In a statement from August 3, 2010, the nuns ask that we "re-focus [our] attention on the consequences of drinking and driving, and on Christ’s command to forgive."

Of course, it is right and proper that we do that.

However, in two articles [Nun's death rallies anti-immigration forces and Forgiven enough] it is implied that by receiving the nun's forgiveness the young, illegal immigrant responsible for the death of Sister Mosier should escape deportation. There is nothing in the nuns' statement that would suggest that Carlos A. Martinelly-Montano, 23, should not "experience the consequences of his decisions through our justice system."

One women is dead and two more are in critical condition because of Martinelly-Montano's decision to get behind the wheel of an automobile after drinking heavily.

As Corey Stewart, chairman of Prince William County's Board of Supervisors points out, there is certainly more than enough blame to go around. Stewart issued a statement saying that President Barack Obama, Homeland Security Secretary Janet Napolitano and members of Congress "all have blood on their hands."

If convicted, this will not be Martinelly-Montano's first drunken driving conviction. There have been two before - one in 2007 and another in 2008. Had the authorities deported Martinelly-Montano after his first conviction (as they should have; he is here illegally, after all) Sister Mosier would be alive today.

Martinelly-Montano's family may very well believe that "He had a bad drinking problem, but he's a good man," but that belief really changes nothing. According to a Washington Post article,

"The family entered the United States illegally in 1996, when their oldest son was 8, they said, and spent more than a decade as undocumented immigrants. In 2007, the parents, their daughter and their oldest son got work permits from the Department of Homeland Security, they said, even though they had been in the country illegally.
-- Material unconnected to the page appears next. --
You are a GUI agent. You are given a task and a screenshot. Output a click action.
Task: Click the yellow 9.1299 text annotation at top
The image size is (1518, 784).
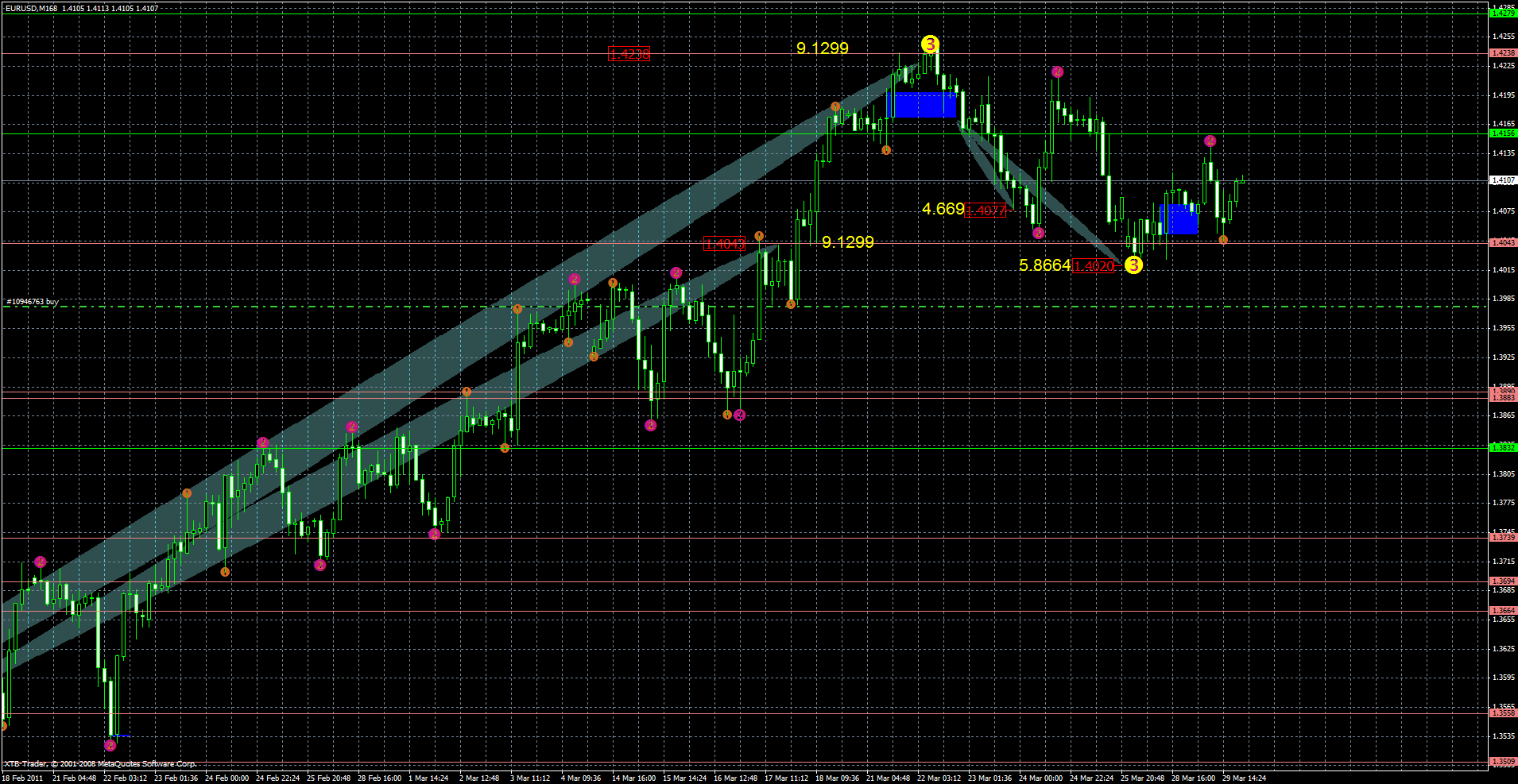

Anthony Guerrieri, a spokesman for the temporary employment agency that hired Martinelly-Montano in April, said in an e-mail that the suspect 'successfully cleared the . . . employment verification process and upon hire, was eligible for employment in the U.S.' "

The system is broken and innocent people are suffering and dying because of government officials bowing down to goddess of political correctness.